Fig. 6. Multi-omics characterization of muscle Rev-erb functions.

a Venn diagram showing the ZT22 and ZT10 overlap of differentially expressed genes (DEGs) in KO vs. WT as identified by RNA-seq at 6 months of age (q < 0.05, fold change > 1.5). WT are Rev-erb^floxed mice. b, c Top enriched KEGG pathways in DEGs at ZT22 and ZT10. d, e Heat map of DEGs showing the relative abundance (in Z-score) involved in glycolysis, TCA cycle, fatty acid metabolism, BCAA metabolism, circadian clock, muscle contraction, adhesion, sarcomere, and insulin signaling. f Pie chart representing the genomic distribution of Rev-erbα ChIP-seq peaks. g Top enriched motif of Rev-erbα peaks at ZT10. h Venn diagram showing the overlap of Rev-erbα binding peaks at ZT10 and ZT22. i Heat map of Rev-erbα ChIP-seq signals at ZT10 and ZT22. j, k Browser tracks of Rev-erbα peaks at genes involved in metabolism. l Metabolomics heat map showing the relative abundance (in Z-score) of metabolites at the indicated ZT in quadriceps muscle at 10 months of age (n = 3 mice per group). WT are Rev-erb^floxed mice. Statistical differences were determined using 2-way ANOVA followed by the Tukey test and were indicated on the right side by colors as illustrated in the color key.

Fig. 7. Muscle Rev-erb regulates the diurnal rhythm of bioenergetics and time-dependent metabolic adaptations to acute exercise.

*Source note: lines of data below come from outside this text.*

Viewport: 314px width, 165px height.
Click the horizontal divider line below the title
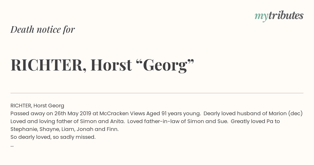click(x=157, y=93)
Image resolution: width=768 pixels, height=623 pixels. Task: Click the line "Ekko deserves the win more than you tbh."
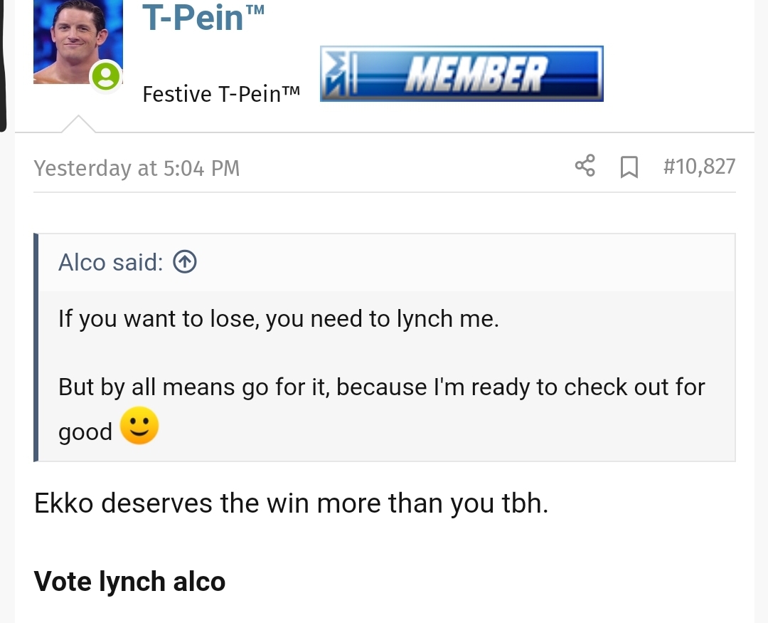click(291, 504)
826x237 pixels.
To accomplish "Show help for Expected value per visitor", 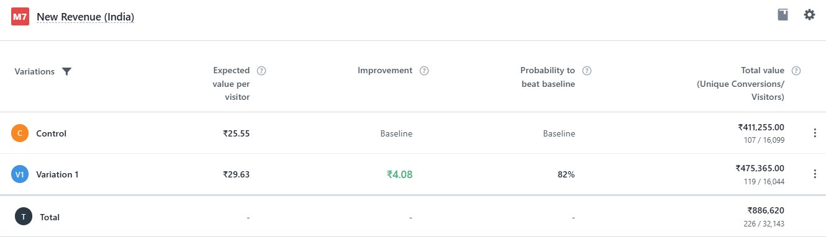I will pyautogui.click(x=261, y=71).
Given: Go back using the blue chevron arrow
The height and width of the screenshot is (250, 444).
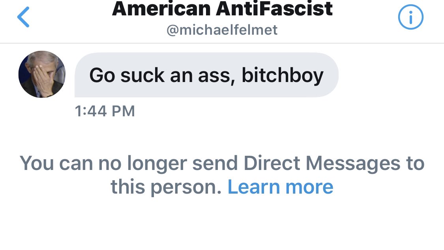Looking at the screenshot, I should pos(23,17).
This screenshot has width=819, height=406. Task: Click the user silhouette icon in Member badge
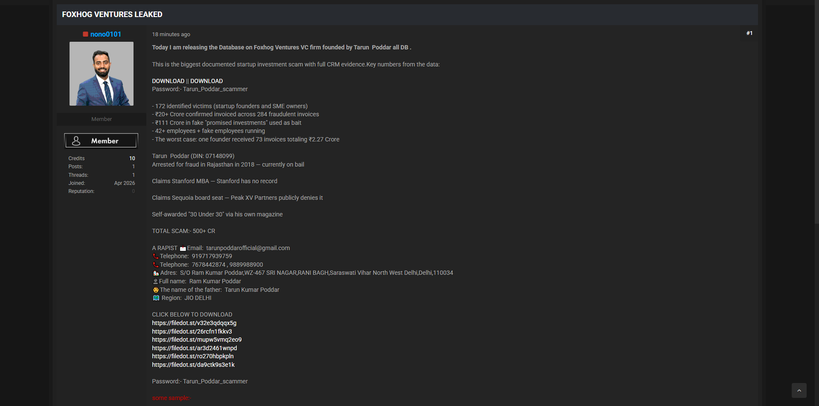click(x=76, y=141)
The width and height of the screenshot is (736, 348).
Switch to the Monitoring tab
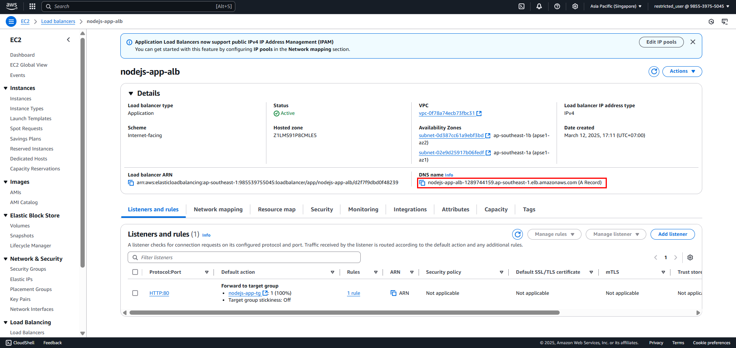[x=363, y=209]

a Integrated transcriptomics and metabolomics analysis. b, c Glucose uptake and fatty acid oxidation (FAO) rates in primary myotubes isolated from mice at 3 months old, followed by electric pulse stimulation (EPS) during isotope tracing with ³H-deoxyglucose (DOG) or ³H-palmitate (n = 4 wells of cells from 3 mice/group). WT are Rev-erb^floxed mice. *p = 0.0098 (b) and *p = 0.0027 (c) with student t-test. d FAO rate measured by blood ³H-H₂O at 20 min after intraperitoneal injection of ³H-palmitate. Mice at 6 months old were running treadmill at 10 m/min during tracing (n = 10 mice/group). WT are 7 Rev-erb^floxed and 3 MLC-Cre mice. *p = 0.0001 by 2-way ANOVA and Holm-Sidak test. e−g Muscle triglycerides (TG), muscle glycogen, and liver glycogen at 5 months old (n = 6 mice/group). WT are 3 Rev-erb^floxed and 3 MLC-Cre mice. *p = 0.0002 (e), 0.0002 (WT vs. KO at ZT23-1) and 0.0276 (ZT23-1 vs. ZT11-13 for WT) for (f), and 0.0001 (g) by 2-way ANOVA and Holm-Sidak test. h Blood lactate after a bout of treadmill exercise at 4 months old (n = 11 mice/group). WT are 9 Rev-erb^floxed and 2 MLC-Cre mice. *p = 0.0081 (WT vs. KO at ZT23-1) and 0.0027 (ZT23-1 vs. ZT11-13 for WT) by 2-way repeated-measure ANOVA and Holm-Sidak test. i, j GTT at 10 months old after running at 12 m/min speed for 25 min (n = 10 WT, 11 KO). *p = 0.0101 for genotype effects with 2-way repeated-measure ANOVA. WT are 8 Rev-erb^floxed and 2 MLC-Cre mice. k HOMA-IR at 10 months old (n = 10). WT are 8 Rev-erb^floxed and 2 MLC-Cre mice. *p = 0.0004 by 2-way ANOVA and Holm-Sidak test. l, m Speed profile and RER during a bout of treadmill exercise at 9 months old (n = 8 mice/group). WT are 6 Rev-erb^floxed and 2 MLC-Cre mice. *p = 0.0013 (WT_ZT0 vs. KO_ZT0) for genotype effects by 2-way repeated-measure ANOVA. n A working model of muscle fuel metabolic rhythmicity. Data are mean ± SEM. ns, not significant.